Thursday, January 29, 2009

Rightroots: Skipping to Web 3.0

Can the right create its own netroots? - By Christopher Beam - Slate Magazine

Among the excellent points made in the article are a few that bear refining. Chief among them is that trying to replicate the Obama campaign will FAIL for the Right, because the Right is not Barrack Obama. Now that the message of "running the last successful campaign again won't necessarily work" is finally sinking in, Republicans seem to want to run the last successful campaign of their opponents. Good luck.

The key, as pointed out by Beam, is to move onto the next thing, "Web 3.0" as Karl Rove has said. My opinion is that the "next thing" is facilitating centralized coordination with decentralized activism, which is a whole series of posts for another time. However, that notion follows along the other of Beam's critical points, which is that without an effort that bolsters the entire movement online, certain groups have the opportunity "mobilize online and hold the party hostage," thereby splintering the GOP.

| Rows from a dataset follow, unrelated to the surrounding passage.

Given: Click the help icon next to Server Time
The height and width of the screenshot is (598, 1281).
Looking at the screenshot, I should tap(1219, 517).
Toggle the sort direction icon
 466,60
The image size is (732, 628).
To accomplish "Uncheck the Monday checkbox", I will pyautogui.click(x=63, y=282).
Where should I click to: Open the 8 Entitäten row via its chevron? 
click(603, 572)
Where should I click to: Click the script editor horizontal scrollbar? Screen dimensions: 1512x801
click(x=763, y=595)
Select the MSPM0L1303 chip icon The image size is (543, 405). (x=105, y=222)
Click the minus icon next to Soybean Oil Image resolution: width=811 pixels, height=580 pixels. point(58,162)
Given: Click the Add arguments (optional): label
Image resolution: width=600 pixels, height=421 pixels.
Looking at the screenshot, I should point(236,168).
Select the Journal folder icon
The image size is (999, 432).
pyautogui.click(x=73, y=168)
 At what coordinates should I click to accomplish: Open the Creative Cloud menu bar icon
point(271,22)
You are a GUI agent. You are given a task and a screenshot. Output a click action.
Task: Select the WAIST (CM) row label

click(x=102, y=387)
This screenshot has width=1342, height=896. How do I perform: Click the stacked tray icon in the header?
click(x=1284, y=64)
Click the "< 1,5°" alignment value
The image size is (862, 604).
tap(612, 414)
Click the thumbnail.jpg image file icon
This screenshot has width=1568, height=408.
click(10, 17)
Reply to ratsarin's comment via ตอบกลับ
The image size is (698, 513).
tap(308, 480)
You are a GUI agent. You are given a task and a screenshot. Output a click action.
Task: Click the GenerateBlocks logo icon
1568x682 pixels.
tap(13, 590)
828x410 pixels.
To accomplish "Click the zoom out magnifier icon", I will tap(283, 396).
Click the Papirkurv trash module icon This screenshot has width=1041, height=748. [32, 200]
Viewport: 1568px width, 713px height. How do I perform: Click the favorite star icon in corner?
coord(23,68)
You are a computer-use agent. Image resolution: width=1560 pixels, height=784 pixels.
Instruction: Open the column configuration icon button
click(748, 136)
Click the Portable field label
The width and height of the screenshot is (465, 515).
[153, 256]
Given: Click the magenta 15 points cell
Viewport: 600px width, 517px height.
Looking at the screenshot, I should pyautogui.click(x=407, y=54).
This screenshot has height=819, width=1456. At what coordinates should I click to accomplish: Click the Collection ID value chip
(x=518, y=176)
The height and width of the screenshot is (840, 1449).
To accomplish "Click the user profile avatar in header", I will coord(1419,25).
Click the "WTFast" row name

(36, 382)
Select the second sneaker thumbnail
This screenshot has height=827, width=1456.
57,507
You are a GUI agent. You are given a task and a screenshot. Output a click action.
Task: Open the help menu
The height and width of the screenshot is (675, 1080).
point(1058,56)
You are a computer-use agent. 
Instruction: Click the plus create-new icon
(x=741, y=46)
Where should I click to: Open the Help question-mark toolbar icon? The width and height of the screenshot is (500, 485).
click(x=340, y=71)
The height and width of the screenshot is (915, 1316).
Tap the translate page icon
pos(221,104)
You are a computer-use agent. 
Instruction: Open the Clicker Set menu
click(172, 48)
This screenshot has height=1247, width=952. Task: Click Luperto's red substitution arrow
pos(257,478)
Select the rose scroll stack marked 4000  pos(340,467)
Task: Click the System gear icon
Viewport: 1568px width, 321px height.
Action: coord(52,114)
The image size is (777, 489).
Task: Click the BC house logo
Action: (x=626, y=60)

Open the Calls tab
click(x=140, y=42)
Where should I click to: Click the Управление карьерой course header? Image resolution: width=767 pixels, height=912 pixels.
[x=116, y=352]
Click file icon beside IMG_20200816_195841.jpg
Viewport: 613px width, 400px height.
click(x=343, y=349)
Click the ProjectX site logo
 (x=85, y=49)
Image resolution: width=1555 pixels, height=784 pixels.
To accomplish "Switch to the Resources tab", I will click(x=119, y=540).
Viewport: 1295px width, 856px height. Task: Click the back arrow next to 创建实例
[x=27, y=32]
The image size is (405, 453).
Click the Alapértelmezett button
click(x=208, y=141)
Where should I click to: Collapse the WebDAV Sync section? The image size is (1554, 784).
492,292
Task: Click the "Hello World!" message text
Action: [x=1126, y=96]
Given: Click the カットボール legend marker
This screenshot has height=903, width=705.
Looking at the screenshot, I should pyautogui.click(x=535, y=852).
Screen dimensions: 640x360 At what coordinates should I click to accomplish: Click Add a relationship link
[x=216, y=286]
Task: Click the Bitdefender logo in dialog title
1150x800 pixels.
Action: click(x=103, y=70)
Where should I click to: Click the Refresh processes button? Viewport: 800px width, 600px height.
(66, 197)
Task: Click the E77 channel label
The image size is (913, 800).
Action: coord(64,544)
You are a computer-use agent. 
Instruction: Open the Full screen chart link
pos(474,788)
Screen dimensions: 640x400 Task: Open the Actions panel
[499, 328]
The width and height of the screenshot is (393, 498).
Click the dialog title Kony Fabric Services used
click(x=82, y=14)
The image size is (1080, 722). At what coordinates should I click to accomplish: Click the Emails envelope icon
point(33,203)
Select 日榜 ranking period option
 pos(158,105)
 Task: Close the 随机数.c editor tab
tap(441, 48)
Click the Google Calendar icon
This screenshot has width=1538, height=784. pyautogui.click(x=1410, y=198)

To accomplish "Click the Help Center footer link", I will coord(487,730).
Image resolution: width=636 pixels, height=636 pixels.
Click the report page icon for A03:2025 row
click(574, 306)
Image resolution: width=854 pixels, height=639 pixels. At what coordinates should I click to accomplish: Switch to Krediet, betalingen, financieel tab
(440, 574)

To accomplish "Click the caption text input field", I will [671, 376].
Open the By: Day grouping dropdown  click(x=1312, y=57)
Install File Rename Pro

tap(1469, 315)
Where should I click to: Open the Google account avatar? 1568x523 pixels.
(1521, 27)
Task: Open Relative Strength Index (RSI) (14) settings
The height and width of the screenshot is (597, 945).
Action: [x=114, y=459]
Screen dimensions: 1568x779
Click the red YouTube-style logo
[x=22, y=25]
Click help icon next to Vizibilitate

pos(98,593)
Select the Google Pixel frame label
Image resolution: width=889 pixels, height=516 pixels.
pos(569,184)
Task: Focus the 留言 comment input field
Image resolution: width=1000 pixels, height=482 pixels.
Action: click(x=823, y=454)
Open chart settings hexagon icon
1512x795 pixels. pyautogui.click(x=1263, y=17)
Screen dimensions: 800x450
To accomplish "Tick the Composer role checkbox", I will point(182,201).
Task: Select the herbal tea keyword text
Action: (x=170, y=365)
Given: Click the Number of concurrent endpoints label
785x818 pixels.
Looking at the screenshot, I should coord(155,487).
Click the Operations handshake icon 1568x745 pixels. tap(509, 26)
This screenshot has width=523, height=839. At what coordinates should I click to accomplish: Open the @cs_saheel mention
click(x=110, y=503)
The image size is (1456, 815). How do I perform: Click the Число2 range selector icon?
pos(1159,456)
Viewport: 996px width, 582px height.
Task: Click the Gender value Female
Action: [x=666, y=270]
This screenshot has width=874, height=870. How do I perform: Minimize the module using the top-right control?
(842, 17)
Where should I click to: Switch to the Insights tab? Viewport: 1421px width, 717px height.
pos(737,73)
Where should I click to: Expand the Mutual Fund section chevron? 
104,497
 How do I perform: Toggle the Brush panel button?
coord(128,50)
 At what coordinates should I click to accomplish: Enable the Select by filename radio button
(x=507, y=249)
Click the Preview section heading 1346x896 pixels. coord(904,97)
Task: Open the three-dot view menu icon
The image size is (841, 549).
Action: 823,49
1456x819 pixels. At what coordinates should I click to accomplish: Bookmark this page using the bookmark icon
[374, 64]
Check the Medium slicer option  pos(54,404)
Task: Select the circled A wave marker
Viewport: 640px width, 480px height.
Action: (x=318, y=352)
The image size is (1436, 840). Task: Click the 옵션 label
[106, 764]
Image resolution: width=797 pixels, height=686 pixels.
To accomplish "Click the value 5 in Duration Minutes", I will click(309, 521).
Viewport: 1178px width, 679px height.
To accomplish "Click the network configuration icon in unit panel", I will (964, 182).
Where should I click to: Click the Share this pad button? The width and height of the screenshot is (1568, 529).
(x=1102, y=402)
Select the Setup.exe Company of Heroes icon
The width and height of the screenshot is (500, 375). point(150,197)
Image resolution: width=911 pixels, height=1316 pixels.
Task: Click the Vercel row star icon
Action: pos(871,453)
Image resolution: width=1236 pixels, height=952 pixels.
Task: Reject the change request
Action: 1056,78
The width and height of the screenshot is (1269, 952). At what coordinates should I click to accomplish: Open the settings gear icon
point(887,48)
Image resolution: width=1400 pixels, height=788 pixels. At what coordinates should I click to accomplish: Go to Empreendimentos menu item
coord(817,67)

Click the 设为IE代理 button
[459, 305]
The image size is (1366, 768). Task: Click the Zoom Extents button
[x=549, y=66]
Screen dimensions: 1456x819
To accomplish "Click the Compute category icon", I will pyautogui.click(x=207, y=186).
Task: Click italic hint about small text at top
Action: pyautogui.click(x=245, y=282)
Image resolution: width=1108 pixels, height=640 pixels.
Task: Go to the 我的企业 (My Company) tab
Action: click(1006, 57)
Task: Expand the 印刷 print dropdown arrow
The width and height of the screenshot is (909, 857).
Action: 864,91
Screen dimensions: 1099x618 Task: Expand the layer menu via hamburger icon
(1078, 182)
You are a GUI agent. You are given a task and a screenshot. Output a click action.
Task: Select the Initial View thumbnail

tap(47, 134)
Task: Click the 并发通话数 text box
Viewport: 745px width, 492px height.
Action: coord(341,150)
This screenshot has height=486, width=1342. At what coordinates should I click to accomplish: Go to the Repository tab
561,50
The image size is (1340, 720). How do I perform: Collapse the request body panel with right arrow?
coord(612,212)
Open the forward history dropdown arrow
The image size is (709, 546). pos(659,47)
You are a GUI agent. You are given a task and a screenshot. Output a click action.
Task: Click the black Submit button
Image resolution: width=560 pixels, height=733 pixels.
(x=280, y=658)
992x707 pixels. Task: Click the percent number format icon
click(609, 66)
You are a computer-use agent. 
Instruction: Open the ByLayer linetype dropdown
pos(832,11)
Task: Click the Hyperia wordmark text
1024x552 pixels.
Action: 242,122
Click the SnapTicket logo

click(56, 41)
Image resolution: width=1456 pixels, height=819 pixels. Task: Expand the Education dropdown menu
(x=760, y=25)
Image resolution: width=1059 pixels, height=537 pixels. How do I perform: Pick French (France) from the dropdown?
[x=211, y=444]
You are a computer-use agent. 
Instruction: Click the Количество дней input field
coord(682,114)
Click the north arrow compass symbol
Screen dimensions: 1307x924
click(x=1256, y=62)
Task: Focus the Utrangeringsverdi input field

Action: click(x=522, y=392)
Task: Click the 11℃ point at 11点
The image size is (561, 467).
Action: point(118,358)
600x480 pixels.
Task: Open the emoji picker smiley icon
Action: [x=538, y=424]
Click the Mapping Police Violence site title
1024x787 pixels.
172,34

What we need to do as a movement is not only give the tools away that will facilitate group blogging, online activism, fostering community, etc, but make those tools all work together for everyone so that efforts are not duplicate and that the movement can prosper as a whole, in spite of all of its disparate parts. Yes, we need a common narrative, yes we need an army of bloggers, yes, we need inspiring candidates, but without an easy, distributed array of communication, coordination, and activism tools, what we have are thousands of interest groups reinventing the wheel over and over again.